Penny contacted her MP again and asked for help in getting through to the DWP to ask them to stop sending letters to Emma. She wrote to Jeremy Hunt and made an official complaint to the DWP.

On 29 December the DWP sent Emma a text message. It read: Thanks for sending us your ‘how your disability affects you’ form.  We may need you to attend a consultation with a health professional before we make out decision. We’ll contact you again if we do. Please call us if any of the details you gave us have changed.

Over Christmas it seems Emma’s case was sent to ATOS healthcare, part of a French multinational services company which gained notoriety for its poor handling of work capability assessments.

Atos sent Emma a letter in January requesting evidence from one or more persons involved with her care and that she might be required to come in for a “consultation” with a “qualified health professional”. On the face of it plain, simple process-speak. The language of government buildings and customer service. But for Emma, who had spent the last four years of her life recovering from her encounter with health professionals who repeatedly assessed her, yet still didn’t help her, the letter was terrifying.

All Penny could think about was the stories she’d read about Atos and the DWP’s record with disabled claimants. There was Larry Newman, who had a degenerative lung condition and was declared fit to work by Atos. He died within three months of that decision. And Amy Jones, a young woman told by Atos that her cerebral palsy would improve, so she would need to be reassessed every six months to receive support. Between December 2011 and February 2014 2,380 people died after being declared fit to work by the DWP. Penny had seen Emma close to death more than once, lost her husband, come close to death herself and expected her daughter to die soon: it wouldn’t take much, why couldn’t anyone empathise?

Penny’s biggest worry was that Emma would be declared fit to work and lose all her entitlements in one go. “It’s daunting,” she says.

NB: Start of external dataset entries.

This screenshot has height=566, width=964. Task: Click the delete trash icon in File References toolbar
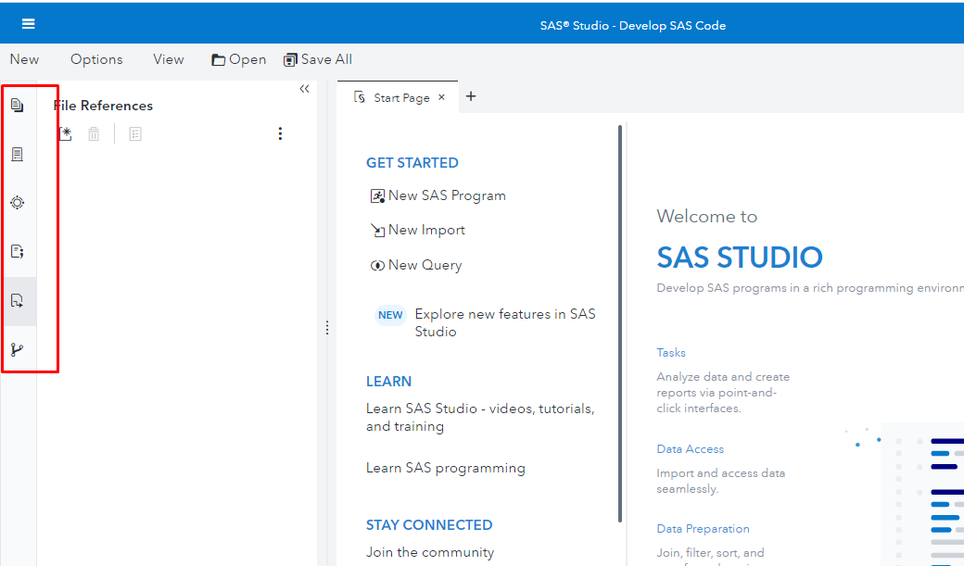93,133
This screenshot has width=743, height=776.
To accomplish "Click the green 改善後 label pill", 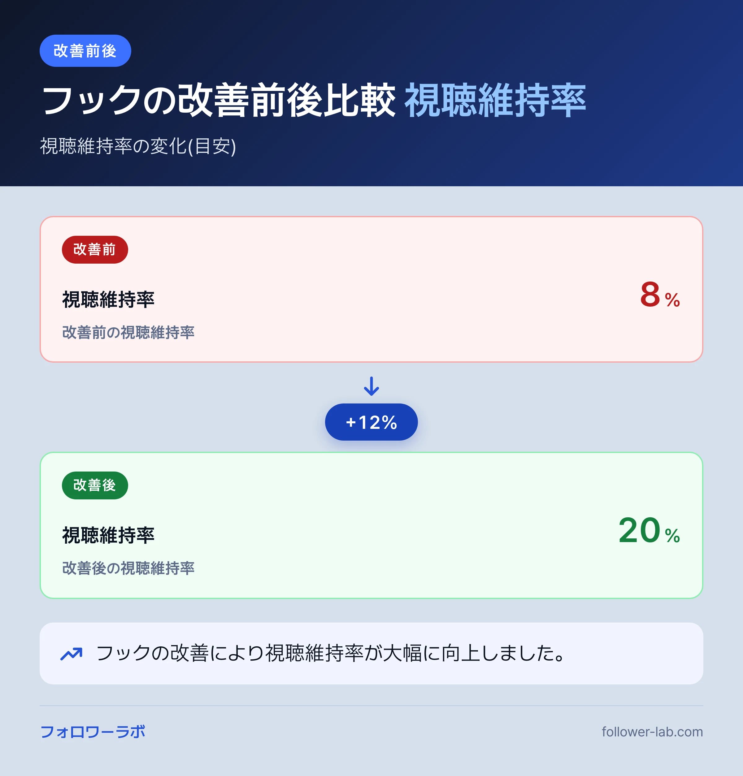I will pos(95,485).
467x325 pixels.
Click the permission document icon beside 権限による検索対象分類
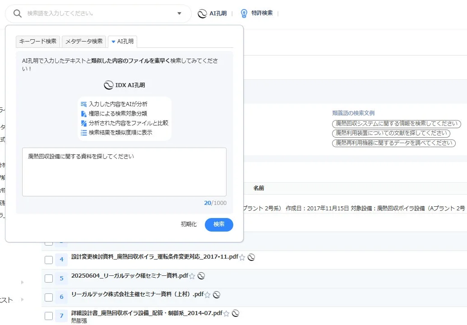click(84, 112)
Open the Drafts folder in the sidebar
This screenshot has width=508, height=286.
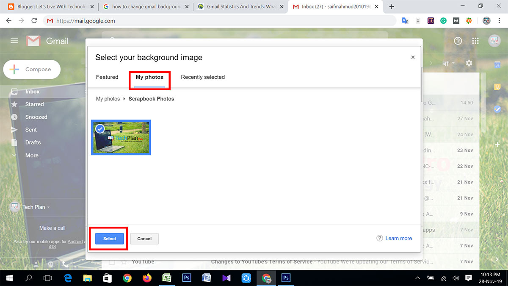33,142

The whole process has taken a toll on Penny’s own health. She is suffering exhaustion and close to burn out, she says. But she continues to fight because no one else will. “Emma has multiple conditions; she is unable to fight for herself. If I hadn’t looked after Emma’s interests, she would have been bullied into submission and her mental and physical wellbeing would have been jeopardised more than it has been already."

There are likely thousands of Emmas without such support, and in telling Emma’s story we can have only a glimpse of the difficulties they face. 

Official response

On 13 January the DWP responded to Penny’s complaint and said that after seeing the evidence from Emma’s doctor they agreed that she did not need to attend an interview in person.

Shortly after I contacted the DWP for comment about Emma’s case, she was awarded an enhanced rate of Personal Independence Payment with some support for her mobility problems. No further assessment was required.

But Emma’s care package is still uncertain. A National Audit Report published in February found that across the country local authorities are struggling to manage complex personalised care packages, incorporate savings and provide quality social care. Meanwhile, according to the Local Government Association, the extra promised to councils for social care in the last spending review won’t cover rising demand.

I asked West Hampshire CCG why Emma wasn’t able to choose her post-stroke care and what criteria the commission used to make such decisions. I asked for their policy on long term cancer survivors and on providing support to young stroke victims.

A spokesperson replied: “We cannot comment on individual patients due to our commitment to patient confidentiality. However, whenever someone experiences problems with one of the services we commission, we recommend that they contact our Patient Experience team, who can investigate complaints, comments and concerns from our patients, and we will commit to investigating the circumstances and responding as quickly as possible.”